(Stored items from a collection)
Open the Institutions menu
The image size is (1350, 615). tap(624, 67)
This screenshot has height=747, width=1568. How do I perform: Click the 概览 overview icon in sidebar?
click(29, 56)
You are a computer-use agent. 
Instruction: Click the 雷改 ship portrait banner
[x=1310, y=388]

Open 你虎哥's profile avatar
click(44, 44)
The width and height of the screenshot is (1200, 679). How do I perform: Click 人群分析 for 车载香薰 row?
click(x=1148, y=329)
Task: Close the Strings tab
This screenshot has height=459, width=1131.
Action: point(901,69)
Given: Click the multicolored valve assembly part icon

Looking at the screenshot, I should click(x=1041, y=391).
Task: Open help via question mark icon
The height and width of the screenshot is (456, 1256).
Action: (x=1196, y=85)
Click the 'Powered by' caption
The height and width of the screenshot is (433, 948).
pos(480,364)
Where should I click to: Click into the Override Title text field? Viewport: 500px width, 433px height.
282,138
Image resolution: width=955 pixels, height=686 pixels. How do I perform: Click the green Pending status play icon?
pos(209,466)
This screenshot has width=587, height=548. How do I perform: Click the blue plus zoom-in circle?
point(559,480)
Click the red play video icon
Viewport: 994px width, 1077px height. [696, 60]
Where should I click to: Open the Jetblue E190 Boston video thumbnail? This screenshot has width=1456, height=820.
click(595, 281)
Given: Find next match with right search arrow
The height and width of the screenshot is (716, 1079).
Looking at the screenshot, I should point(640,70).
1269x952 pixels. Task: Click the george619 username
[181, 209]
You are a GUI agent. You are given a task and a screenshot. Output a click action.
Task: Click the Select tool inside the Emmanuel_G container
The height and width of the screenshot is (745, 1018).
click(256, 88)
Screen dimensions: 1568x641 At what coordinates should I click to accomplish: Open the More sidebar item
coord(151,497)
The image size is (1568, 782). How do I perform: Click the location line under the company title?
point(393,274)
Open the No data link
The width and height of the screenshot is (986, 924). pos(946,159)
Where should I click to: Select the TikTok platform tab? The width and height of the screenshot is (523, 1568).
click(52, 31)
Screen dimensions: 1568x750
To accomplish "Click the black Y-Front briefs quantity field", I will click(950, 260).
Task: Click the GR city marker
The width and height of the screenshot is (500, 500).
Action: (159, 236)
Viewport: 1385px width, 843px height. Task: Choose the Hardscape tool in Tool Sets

» **Problem statement**: Word for word, set down all the lines above.

» **Solved exercise**:
Open the Institutions menu
The image size is (1350, 615). tap(624, 67)
This screenshot has height=747, width=1568. How do I perform: Click the 概览 overview icon in sidebar?
click(29, 56)
You are a computer-use agent. 
Instruction: Click the 雷改 ship portrait banner
[x=1310, y=388]

Open 你虎哥's profile avatar
click(44, 44)
The width and height of the screenshot is (1200, 679). How do I perform: Click 人群分析 for 车载香薰 row?
click(x=1148, y=329)
Task: Close the Strings tab
This screenshot has height=459, width=1131.
Action: point(901,69)
Given: Click the multicolored valve assembly part icon

Looking at the screenshot, I should click(x=1041, y=391).
Task: Open help via question mark icon
The height and width of the screenshot is (456, 1256).
Action: (x=1196, y=85)
Click the 'Powered by' caption
The height and width of the screenshot is (433, 948).
pos(480,364)
Where should I click to: Click into the Override Title text field? Viewport: 500px width, 433px height.
282,138
Image resolution: width=955 pixels, height=686 pixels. How do I perform: Click the green Pending status play icon?
pos(209,466)
This screenshot has width=587, height=548. How do I perform: Click the blue plus zoom-in circle?
point(559,480)
Click the red play video icon
Viewport: 994px width, 1077px height. [696, 60]
Where should I click to: Open the Jetblue E190 Boston video thumbnail? This screenshot has width=1456, height=820.
click(595, 281)
Given: Find next match with right search arrow
The height and width of the screenshot is (716, 1079).
Looking at the screenshot, I should point(640,70).
1269x952 pixels. Task: Click the george619 username
[181, 209]
You are a GUI agent. You are given a task and a screenshot. Output a click action.
Task: Click the Select tool inside the Emmanuel_G container
The height and width of the screenshot is (745, 1018).
click(256, 88)
Screen dimensions: 1568x641 At what coordinates should I click to accomplish: Open the More sidebar item
coord(151,497)
The image size is (1568, 782). How do I perform: Click the location line under the company title?
point(393,274)
Open the No data link
The width and height of the screenshot is (986, 924). pos(946,159)
Where should I click to: Select the TikTok platform tab? The width and height of the screenshot is (523, 1568).
click(52, 31)
Screen dimensions: 1568x750
To accomplish "Click the black Y-Front briefs quantity field", I will click(950, 260).
Task: Click the GR city marker
The width and height of the screenshot is (500, 500).
Action: (159, 236)
Viewport: 1385px width, 843px height. Task: Choose the Hardscape tool in Tool Sets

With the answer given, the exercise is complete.